> [DATA IN THIS EXERCISE]
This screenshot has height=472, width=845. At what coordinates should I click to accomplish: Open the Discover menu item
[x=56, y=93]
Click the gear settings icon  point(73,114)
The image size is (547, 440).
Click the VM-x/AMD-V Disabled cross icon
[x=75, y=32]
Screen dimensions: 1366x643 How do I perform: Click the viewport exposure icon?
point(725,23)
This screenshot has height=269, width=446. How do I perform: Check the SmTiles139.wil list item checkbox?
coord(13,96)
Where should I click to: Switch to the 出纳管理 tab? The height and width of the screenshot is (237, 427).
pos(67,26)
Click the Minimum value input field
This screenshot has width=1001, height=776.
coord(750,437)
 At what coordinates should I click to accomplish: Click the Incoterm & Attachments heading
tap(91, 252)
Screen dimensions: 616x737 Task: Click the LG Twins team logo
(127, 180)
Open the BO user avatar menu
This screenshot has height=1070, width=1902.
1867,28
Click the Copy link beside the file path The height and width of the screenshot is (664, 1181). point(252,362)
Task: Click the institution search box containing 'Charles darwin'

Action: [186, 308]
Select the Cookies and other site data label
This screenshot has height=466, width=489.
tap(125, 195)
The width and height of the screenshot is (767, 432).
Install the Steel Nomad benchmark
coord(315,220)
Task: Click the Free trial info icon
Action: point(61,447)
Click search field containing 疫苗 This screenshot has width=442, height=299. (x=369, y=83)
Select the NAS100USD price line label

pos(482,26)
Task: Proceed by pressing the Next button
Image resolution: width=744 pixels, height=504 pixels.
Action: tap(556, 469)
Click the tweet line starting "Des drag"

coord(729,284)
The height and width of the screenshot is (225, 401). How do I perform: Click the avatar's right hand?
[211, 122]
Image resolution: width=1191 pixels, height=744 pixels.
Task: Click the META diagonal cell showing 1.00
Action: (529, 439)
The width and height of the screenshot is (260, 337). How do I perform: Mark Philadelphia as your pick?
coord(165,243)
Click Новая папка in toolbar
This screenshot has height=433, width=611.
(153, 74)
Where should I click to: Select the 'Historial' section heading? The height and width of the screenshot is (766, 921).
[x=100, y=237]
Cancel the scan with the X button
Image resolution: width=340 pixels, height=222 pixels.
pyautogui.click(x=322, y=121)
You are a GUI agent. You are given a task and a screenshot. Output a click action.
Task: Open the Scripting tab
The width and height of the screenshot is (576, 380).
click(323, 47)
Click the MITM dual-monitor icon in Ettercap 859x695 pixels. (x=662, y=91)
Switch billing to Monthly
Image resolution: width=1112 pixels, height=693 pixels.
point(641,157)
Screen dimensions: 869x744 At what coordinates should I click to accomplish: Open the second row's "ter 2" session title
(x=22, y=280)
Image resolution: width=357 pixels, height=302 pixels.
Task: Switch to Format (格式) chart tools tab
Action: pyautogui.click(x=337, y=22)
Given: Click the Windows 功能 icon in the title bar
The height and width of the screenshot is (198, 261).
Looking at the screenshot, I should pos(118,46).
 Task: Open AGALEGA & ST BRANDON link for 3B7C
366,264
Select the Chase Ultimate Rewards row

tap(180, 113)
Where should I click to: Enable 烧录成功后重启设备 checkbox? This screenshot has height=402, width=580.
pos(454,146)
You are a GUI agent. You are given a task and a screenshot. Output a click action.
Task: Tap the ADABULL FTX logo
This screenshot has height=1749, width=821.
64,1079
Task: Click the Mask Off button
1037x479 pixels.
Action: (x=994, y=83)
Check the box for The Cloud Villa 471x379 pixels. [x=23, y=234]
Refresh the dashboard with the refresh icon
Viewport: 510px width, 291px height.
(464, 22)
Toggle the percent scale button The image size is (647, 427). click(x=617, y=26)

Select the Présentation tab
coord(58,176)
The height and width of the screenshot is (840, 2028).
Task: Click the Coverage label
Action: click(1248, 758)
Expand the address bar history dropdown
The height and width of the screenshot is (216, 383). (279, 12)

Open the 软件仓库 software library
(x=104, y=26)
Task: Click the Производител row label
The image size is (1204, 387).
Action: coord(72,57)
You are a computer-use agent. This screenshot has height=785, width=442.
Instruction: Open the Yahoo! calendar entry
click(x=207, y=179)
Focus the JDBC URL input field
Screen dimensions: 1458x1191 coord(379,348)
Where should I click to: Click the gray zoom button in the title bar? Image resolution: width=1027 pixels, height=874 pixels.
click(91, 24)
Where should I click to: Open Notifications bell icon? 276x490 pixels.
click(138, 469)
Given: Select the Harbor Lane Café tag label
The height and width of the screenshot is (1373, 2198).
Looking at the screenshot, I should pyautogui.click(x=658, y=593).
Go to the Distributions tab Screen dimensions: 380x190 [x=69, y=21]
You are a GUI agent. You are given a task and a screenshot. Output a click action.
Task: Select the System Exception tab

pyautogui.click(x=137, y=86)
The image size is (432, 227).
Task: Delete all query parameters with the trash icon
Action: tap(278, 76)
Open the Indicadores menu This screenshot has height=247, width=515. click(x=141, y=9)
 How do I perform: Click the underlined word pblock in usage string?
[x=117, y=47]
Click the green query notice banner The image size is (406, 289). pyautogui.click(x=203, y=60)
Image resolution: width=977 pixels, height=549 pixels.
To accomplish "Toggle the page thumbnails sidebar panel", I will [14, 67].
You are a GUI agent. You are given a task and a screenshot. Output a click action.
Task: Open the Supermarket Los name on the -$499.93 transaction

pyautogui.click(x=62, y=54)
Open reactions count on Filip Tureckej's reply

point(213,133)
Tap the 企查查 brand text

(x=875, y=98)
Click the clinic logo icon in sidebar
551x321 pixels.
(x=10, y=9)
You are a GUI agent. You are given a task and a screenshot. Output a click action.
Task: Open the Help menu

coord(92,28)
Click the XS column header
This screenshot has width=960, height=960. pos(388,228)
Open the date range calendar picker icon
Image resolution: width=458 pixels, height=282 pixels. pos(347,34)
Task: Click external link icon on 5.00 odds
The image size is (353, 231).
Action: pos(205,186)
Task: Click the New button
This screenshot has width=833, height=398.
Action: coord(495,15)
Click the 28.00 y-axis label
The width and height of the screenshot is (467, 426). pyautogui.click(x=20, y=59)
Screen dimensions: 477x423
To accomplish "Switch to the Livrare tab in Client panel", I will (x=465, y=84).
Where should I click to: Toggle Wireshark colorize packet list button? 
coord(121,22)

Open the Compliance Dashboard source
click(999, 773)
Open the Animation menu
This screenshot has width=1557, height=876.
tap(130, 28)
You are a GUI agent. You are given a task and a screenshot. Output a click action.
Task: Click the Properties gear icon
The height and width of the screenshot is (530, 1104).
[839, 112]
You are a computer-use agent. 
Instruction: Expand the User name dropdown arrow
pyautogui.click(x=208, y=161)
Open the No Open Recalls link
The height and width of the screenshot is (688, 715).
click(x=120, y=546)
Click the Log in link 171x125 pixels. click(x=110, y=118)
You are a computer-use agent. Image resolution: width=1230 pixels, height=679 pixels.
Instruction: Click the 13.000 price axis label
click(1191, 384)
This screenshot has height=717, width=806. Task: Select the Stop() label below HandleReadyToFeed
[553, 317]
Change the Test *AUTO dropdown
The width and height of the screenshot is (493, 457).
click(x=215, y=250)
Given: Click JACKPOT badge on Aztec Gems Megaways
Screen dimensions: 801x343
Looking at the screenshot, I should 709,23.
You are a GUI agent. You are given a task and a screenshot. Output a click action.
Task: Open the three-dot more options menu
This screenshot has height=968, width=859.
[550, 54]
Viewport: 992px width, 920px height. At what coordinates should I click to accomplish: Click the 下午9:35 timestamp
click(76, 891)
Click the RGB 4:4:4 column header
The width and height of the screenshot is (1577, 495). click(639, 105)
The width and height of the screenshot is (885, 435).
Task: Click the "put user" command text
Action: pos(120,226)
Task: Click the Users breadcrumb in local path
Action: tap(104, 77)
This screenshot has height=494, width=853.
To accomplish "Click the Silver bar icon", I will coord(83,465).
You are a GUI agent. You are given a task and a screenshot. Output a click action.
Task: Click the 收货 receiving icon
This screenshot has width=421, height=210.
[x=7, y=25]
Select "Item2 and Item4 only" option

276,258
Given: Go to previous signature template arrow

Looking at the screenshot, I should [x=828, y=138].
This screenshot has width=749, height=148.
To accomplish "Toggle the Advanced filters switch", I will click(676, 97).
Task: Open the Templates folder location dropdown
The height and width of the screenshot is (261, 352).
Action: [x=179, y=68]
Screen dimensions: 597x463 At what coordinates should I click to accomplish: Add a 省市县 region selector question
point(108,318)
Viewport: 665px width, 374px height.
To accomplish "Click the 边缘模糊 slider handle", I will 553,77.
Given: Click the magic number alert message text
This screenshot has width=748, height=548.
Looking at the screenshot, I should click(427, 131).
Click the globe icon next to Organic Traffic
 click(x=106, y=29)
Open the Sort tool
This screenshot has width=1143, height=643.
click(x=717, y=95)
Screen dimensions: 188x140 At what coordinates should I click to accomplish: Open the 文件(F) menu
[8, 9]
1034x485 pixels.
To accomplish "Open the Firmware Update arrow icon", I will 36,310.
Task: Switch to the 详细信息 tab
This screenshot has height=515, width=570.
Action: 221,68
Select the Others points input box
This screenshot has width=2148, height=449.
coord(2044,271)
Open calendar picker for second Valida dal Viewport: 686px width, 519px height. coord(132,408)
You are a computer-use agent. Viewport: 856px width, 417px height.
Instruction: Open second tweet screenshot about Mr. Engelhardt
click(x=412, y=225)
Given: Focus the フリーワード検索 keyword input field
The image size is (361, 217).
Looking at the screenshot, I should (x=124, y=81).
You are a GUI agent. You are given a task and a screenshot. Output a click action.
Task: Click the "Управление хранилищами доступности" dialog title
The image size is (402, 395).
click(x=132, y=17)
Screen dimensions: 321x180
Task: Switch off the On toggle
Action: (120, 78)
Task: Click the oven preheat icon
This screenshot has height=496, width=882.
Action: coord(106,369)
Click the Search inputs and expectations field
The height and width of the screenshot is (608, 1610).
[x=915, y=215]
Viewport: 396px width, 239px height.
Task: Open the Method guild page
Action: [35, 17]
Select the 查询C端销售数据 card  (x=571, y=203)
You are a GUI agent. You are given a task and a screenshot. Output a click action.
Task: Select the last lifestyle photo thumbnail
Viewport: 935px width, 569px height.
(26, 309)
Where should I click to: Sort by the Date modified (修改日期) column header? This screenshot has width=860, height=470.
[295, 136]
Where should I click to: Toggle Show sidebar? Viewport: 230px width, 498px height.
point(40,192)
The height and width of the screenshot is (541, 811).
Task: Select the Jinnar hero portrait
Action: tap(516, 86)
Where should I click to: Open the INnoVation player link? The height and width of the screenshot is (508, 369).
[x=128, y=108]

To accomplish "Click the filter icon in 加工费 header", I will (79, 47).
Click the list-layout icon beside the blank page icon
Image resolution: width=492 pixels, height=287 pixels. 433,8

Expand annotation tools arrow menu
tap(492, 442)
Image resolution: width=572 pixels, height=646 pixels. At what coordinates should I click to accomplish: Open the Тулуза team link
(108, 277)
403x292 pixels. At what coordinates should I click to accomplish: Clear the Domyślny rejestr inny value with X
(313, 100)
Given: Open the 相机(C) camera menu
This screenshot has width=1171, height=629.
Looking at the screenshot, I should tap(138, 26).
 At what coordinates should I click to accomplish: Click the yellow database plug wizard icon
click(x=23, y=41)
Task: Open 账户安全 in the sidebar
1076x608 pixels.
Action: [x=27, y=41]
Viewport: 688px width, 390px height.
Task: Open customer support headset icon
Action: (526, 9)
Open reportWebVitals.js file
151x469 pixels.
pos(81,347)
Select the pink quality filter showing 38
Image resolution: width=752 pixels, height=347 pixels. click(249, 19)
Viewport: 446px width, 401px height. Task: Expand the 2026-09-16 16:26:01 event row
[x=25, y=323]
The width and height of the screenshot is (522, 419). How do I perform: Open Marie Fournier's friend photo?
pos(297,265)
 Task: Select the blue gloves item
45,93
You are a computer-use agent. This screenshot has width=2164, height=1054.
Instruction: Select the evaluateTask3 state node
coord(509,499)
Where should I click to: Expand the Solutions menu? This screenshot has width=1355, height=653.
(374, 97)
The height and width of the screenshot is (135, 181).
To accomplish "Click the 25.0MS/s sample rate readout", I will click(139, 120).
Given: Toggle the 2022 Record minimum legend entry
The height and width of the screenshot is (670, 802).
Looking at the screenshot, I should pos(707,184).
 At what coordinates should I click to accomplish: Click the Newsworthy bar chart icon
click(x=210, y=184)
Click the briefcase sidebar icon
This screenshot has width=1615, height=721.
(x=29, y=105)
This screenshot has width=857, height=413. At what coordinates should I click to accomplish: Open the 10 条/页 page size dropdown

> [TASK BRIEF] Scan the material above for the string "gear" and copy every line that has it.

> [EXERCISE RESULT]
Click the gear settings icon  point(73,114)
Task: Click the Properties gear icon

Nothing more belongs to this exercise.